SIDEKICK: A Semantically Integrated Resource for Drug Effects, Indications, and Contraindications
Mohammad Ashhad, Olga Mashkova, Ricardo Henao, Robert Hoehndorf
TL;DR
Pharmacovigilance datasets often rely on MedDRA, which constrains semantic reasoning and interoperability. The authors present SIDEKICK, a knowledge graph that semantically integrates drug indications, contraindications, and adverse reactions by mapping FDA SPLs to HPO, MONDO, and RxNorm, and serializing the result as RDF using SIO as an upper ontology. The workflow combines LLM extraction with Graph‑RAG ontology mapping, followed by rigorous schema validation (ShEx) and ELK reasoning, achieving superior drug target prediction via side‑effect similarity compared to OnSIDES. SIDEKICK enables automated safety surveillance and phenotype‑based drug repurposing, and supports complex, federated SPARQL queries in the Semantic Web ecosystem. The resource is openly available with a web interface, SPARQL endpoint, and accompanying code and tutorials.
Abstract
Pharmacovigilance and clinical decision support systems utilize structured drug safety data to guide medical practice.
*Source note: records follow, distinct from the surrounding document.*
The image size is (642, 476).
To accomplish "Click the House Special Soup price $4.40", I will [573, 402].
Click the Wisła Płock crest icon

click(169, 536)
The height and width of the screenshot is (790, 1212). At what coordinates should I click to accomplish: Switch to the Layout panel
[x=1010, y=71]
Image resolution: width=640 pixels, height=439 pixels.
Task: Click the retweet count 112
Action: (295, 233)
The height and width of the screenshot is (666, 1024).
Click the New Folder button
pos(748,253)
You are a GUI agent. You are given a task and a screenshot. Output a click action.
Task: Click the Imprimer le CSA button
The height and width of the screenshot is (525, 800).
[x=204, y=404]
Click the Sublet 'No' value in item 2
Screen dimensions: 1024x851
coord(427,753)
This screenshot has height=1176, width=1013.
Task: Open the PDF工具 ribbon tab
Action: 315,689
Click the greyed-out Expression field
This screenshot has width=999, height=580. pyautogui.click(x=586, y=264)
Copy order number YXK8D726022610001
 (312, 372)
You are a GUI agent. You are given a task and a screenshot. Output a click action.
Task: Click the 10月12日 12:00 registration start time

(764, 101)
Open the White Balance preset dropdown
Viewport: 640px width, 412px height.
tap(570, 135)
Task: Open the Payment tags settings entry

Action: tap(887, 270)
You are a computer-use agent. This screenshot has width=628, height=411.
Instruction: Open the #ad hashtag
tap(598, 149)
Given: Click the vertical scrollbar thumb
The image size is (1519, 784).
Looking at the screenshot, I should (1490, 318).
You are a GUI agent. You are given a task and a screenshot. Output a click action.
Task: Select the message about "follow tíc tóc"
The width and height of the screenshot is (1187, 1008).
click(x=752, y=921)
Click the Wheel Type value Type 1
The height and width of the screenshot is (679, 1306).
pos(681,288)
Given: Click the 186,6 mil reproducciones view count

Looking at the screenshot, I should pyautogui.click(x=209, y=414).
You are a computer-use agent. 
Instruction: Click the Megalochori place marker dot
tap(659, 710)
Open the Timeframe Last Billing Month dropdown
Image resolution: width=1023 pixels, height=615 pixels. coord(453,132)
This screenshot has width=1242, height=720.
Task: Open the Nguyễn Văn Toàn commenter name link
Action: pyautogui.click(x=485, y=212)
However, existing datasets frequently depend on terminologies such as MedDRA, which limits their semantic reasoning capabilities and their interoperability with Semantic Web ontologies and knowledge graphs. To address this gap, we developed SIDEKICK, a knowledge graph that standardizes drug indications, contraindications, and adverse reactions from FDA Structured Product Labels. We developed and used a workflow based on Large Language Model (LLM) extraction and Graph-Retrieval Augmented Generation (Graph RAG) for ontology mapping. We processed over 50,000 drug labels and mapped terms to the Human Phenotype Ontology (HPO), the MONDO Disease Ontology, and RxNorm. Our semantically integrated resource outperforms the SIDER and ONSIDES databases when applied to the task of drug repurposing by side effect similarity. We serialized the dataset as a Resource Description Framework (RDF) graph and employed the Semanticscience Integrated Ontology (SIO) as upper level ontology to further improve interoperability. Consequently, SIDEKICK enables automated safety surveillance and phenotype-based similarity analysis for drug repurposing.